Data records

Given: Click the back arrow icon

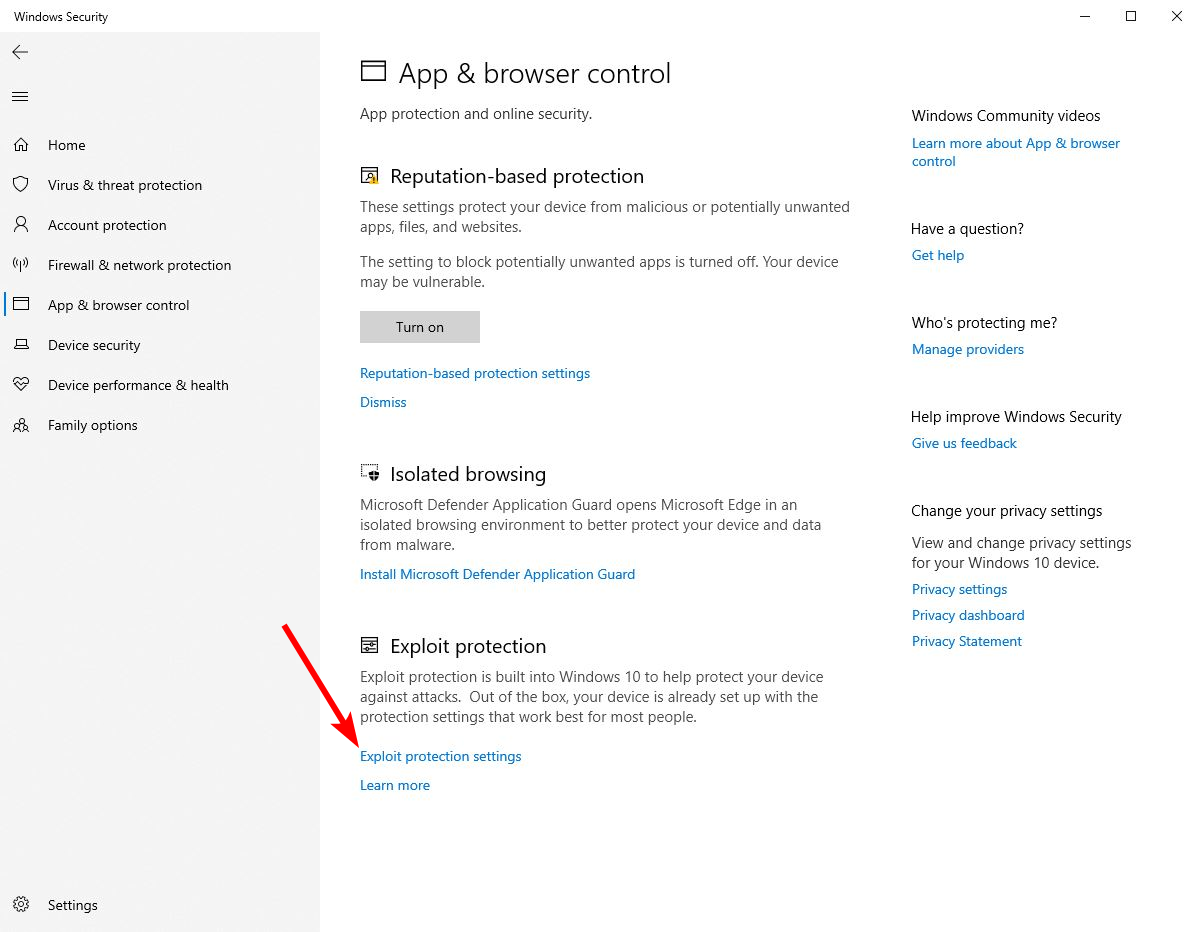Looking at the screenshot, I should (20, 52).
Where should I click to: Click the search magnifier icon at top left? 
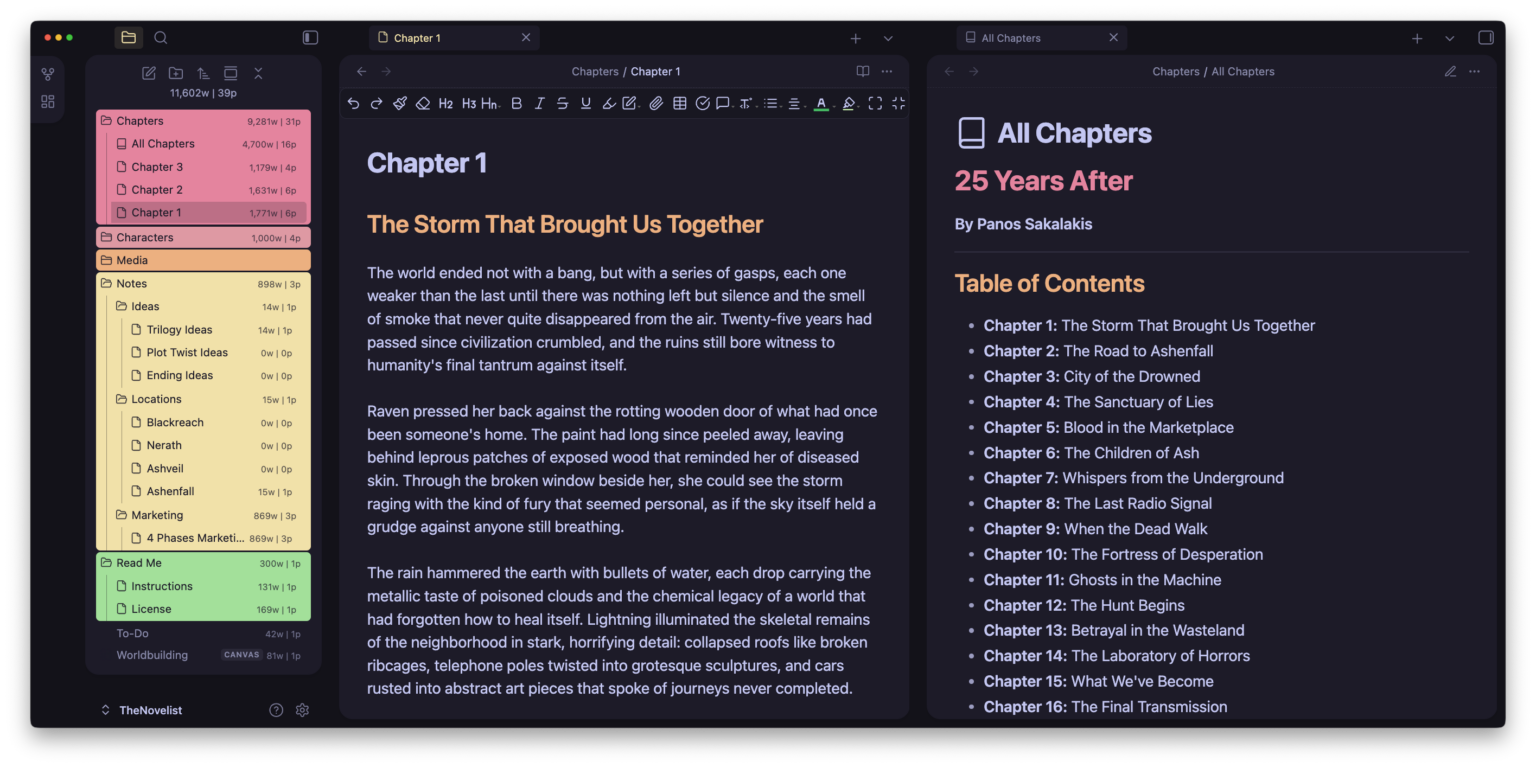pyautogui.click(x=161, y=37)
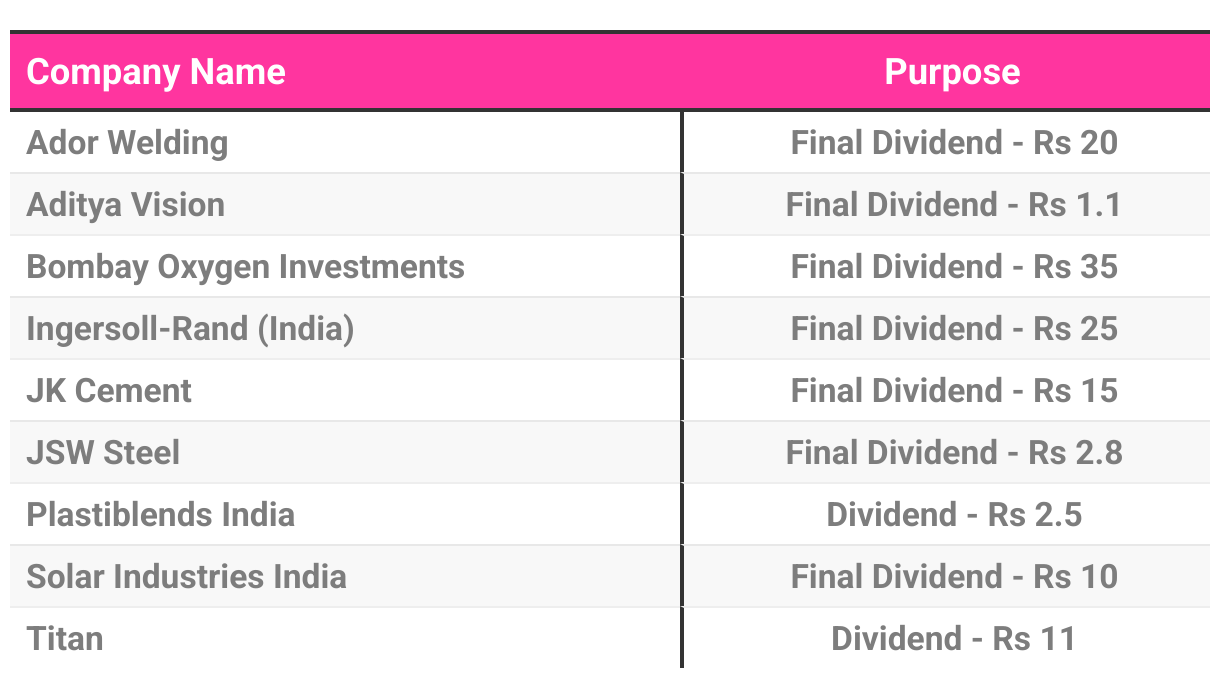Click Final Dividend - Rs 20 cell
The width and height of the screenshot is (1220, 678).
tap(954, 143)
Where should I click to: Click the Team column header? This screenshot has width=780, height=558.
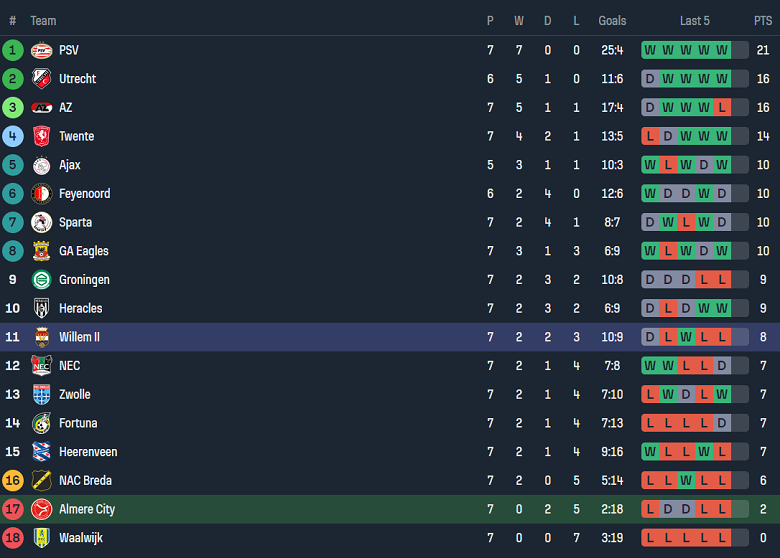tap(43, 21)
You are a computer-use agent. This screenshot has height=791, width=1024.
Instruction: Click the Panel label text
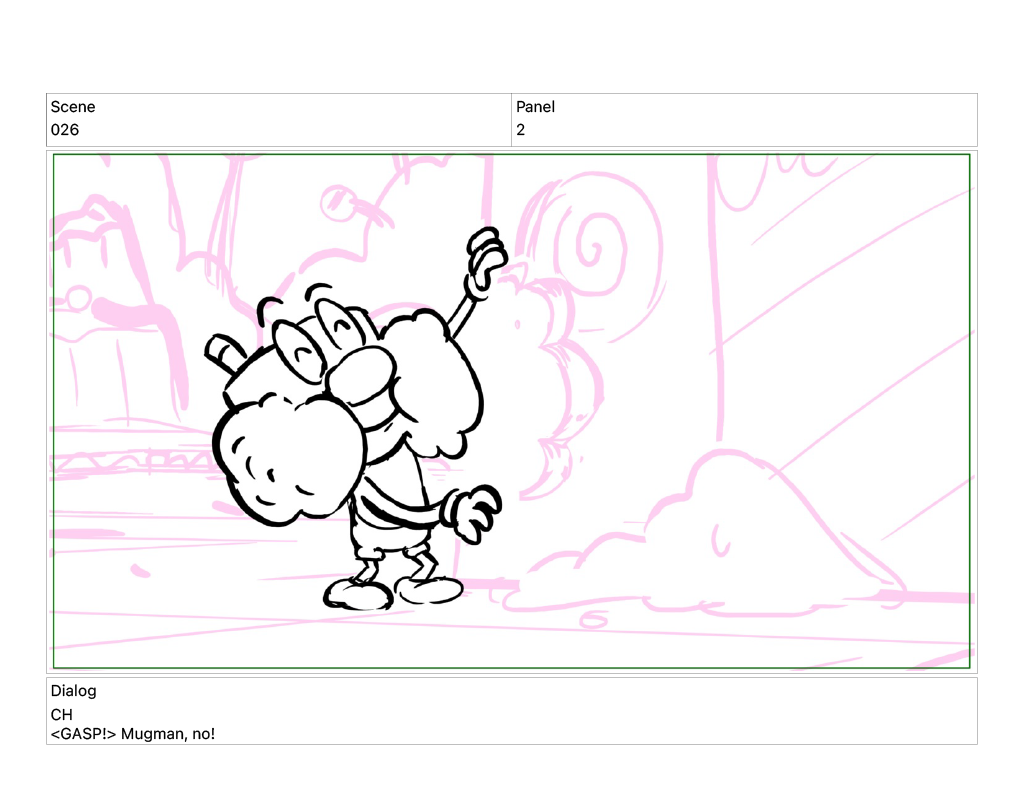535,107
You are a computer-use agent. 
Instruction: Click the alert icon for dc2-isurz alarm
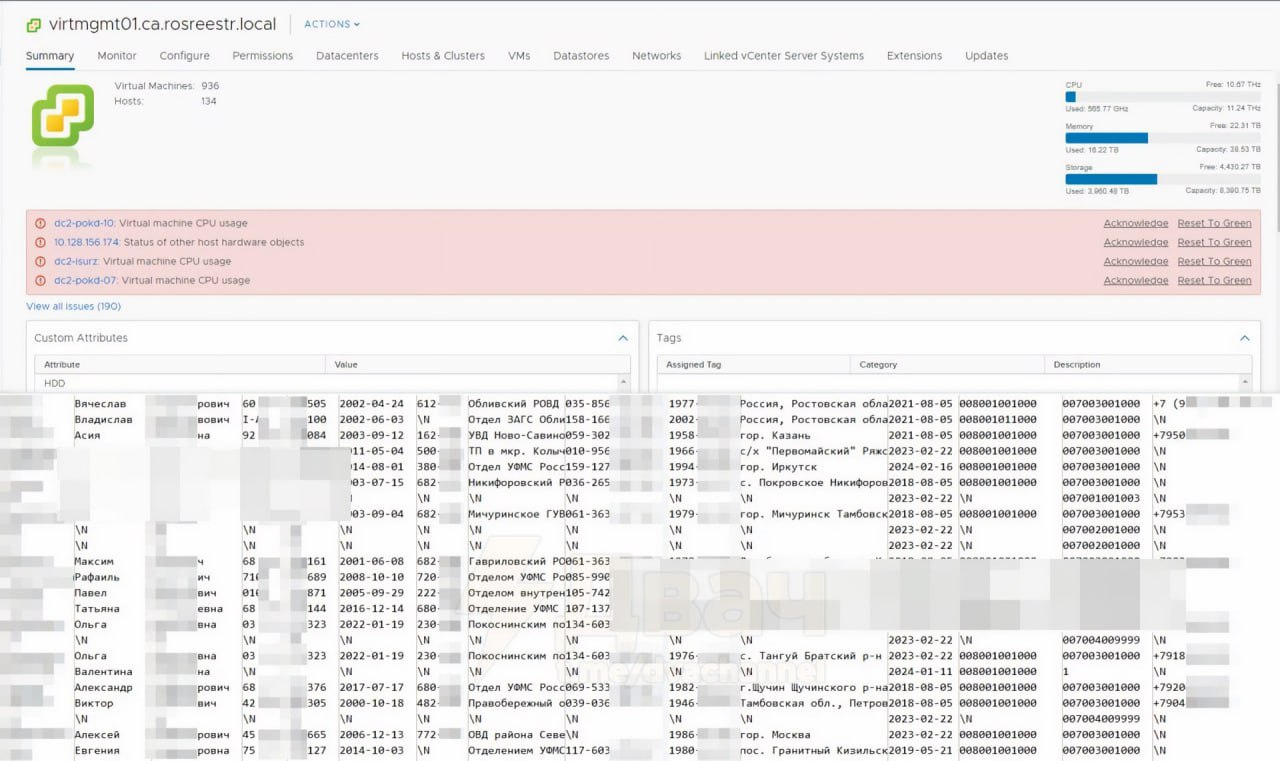40,262
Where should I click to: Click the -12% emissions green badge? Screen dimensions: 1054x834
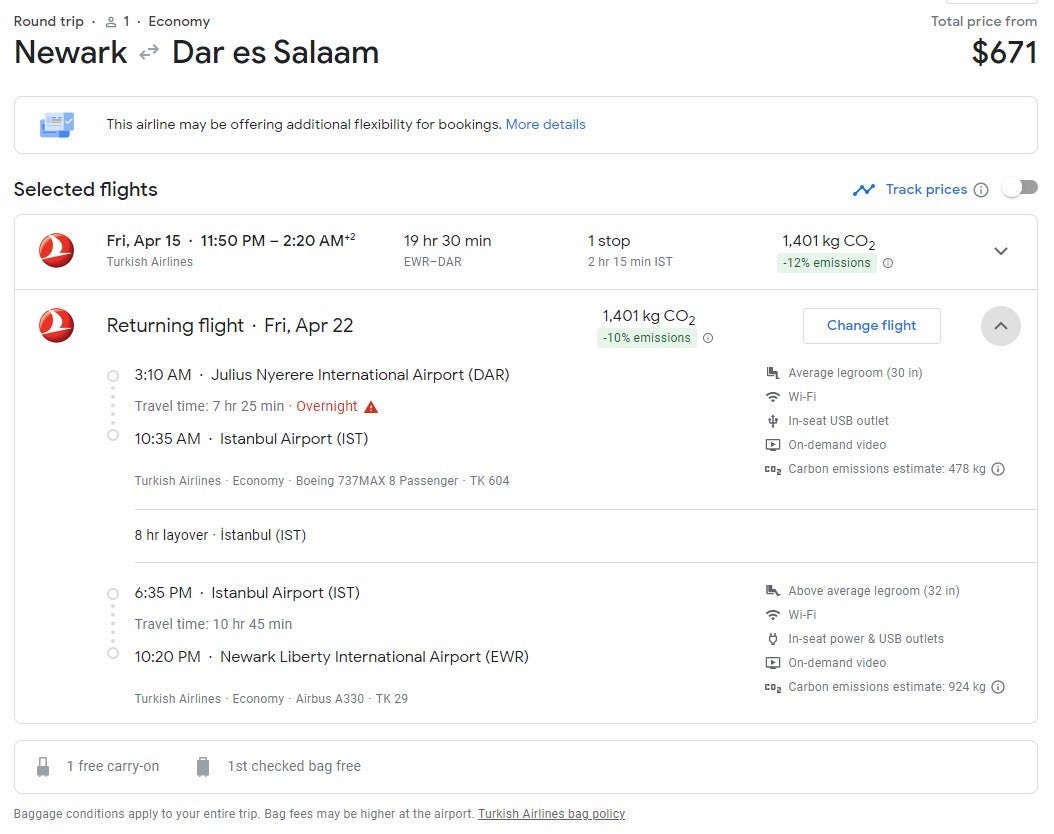coord(826,263)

## WORK INSTRUCTION
Exact copy, no pictures: write out all the records above.

## ANSWER TO THIS EXERCISE
Given: Click the back arrow icon

Looking at the screenshot, I should (20, 52).
Where should I click to: Click the search magnifier icon at top left? 
pyautogui.click(x=161, y=37)
Click Final Dividend - Rs 20 cell
The width and height of the screenshot is (1220, 678).
tap(954, 143)
Where should I click to: Click the Team column header? This screenshot has width=780, height=558.
tap(43, 21)
You are a computer-use agent. This screenshot has height=791, width=1024.
Instruction: Click the Panel label text
535,107
You are a computer-use agent. 
Instruction: Click the alert icon for dc2-isurz alarm
40,262
Where should I click to: Click the -12% emissions green badge? Screen dimensions: 1054x834
coord(826,263)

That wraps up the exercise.